Mrs Brighten started to get some supper or breakfast, or whatever it was, ready. She had a clean cloth, and set the table tidily. I noticed that all the tins were polished bright (old coffee-and mustard-tins and the like, that they used instead of sugar-basins and tea-caddies and salt-cellars), and the kitchen was kept as clean as possible. She was all right at little things. I knew a haggard, worked-out Bushwoman who put her whole soul-or all she'd got left-into polishing old tins till they dazzled your eyes.
I didn't feel inclined for corned beef and damper, and post-and-rail tea. So I sat and squinted, when I thought she wasn't looking, at Brighten's sister-in-law. She was a big woman, her hands and feet were big, but well-shaped and all in proportion-they fitted her. She was a handsome woman-about forty, I should think. She had a square chin and a straight thin-lipped mouth-straight save for a hint of a turn down at the corners, which I fancied (and I have strange fancies) had been a sign of weakness in the days before she grew hard. There was no sign of weakness now. She had hard grey eyes and blue-black hair. She hadn't spoken yet. She didn't ask me how the boy took ill or I got there, or who or what I was-at least not until the next evening at tea-time.
She sat upright with Jim wrapped in the blanket and laid across her knees, with one hand under his neck and the other laid lightly on him, and she just rocked him gently.
She sat looking hard and straight before her, just as I've seen a tired needlewoman sit with her work in her lap and look away back into the past. And Jim might have been the work in her lap, for all she seemed to think of him. Now and then she knitted her forehead and blinked.
Suddenly she glanced round and said-in a tone as if I was her husband and she didn't think much of me: "Why don't you eat something?"
"Beg pardon?"
"Eat something!"
I drank some tea, and sneaked another look at her. I was beginning to feel more natural, and wanted Jim again, now that the colour was coming back into his face and he didn't look like an unnaturally stiff and staring corpse. I felt a lump rising, and wanted to thank her. I sneaked another look at her.
She was staring straight before her-I never saw a woman's face change so suddenly-I never saw a woman's eyes so haggard and hopeless. Then her great chest heaved twice, I heard her draw a long shuddering breath, like a knocked-out horse, and two great tears dropped from her wide open eyes down her cheeks like rain-drops on a face of stone. And in the firelight they seemed tinged with blood.
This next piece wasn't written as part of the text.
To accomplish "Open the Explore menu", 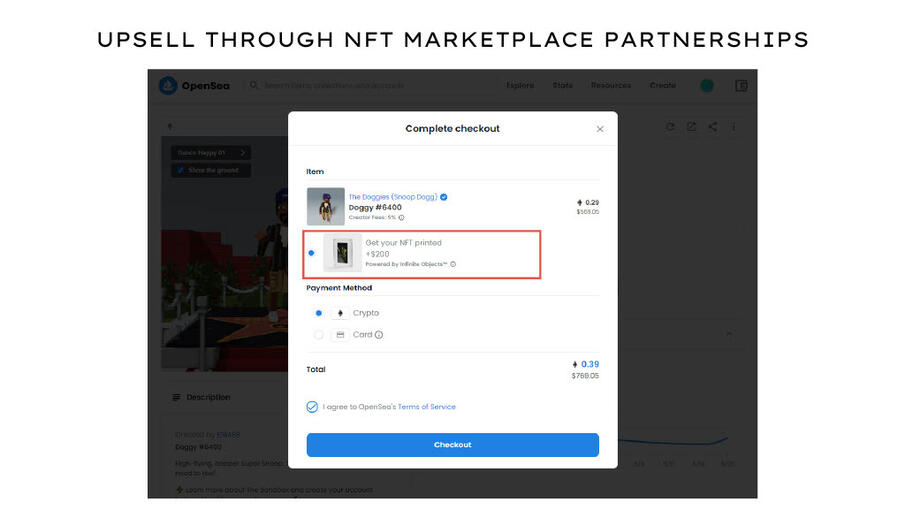I will (x=520, y=86).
I looked away quick, feeling full up myself. And presently (I hadn't seen her look round) she said: "Go to bed."
"Beg pardon?" (Her face was the same as before the tears.) "Go to bed. There's a bed made for you inside on the sofa."
"But-the team-I must--"
"What?"
"The team. I left it at the camp. I must look to it."
"Oh! Well, Brighten will ride down and bring it up in the morning-or send the half-caste. Now you go to bed, and get a good rest. The boy will be all right. I'll see to that."
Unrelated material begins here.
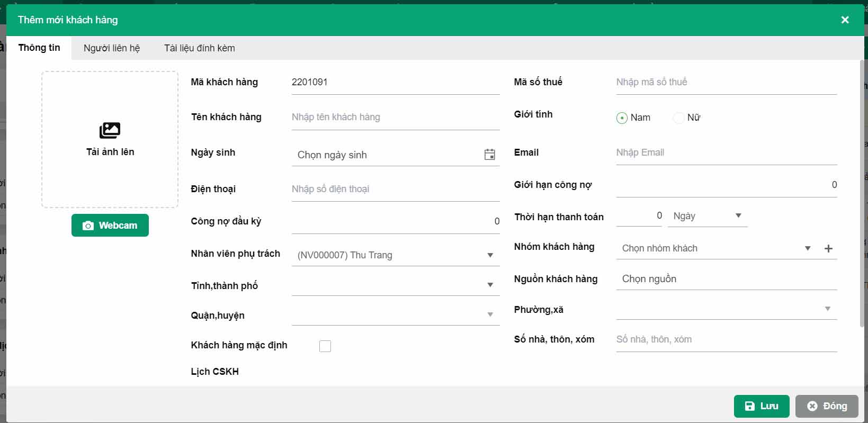Open the Quận,huyện dropdown arrow
868x423 pixels.
[x=490, y=314]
I went out-it was a relief to get out-and looked to the mare. Brighten had got her some corn1 and chaff in a candle-box, but she couldn't eat yet. She just stood or hung resting one hind leg and then the other, with her nose over the box-and she sobbed. I put my arms round her neck and my face down on her ragged mane, and cried for the second time since I was a boy.
As I started to go in I heard Brighten's sister-in-law say, suddenly and sharply: "Take that away, Jessie."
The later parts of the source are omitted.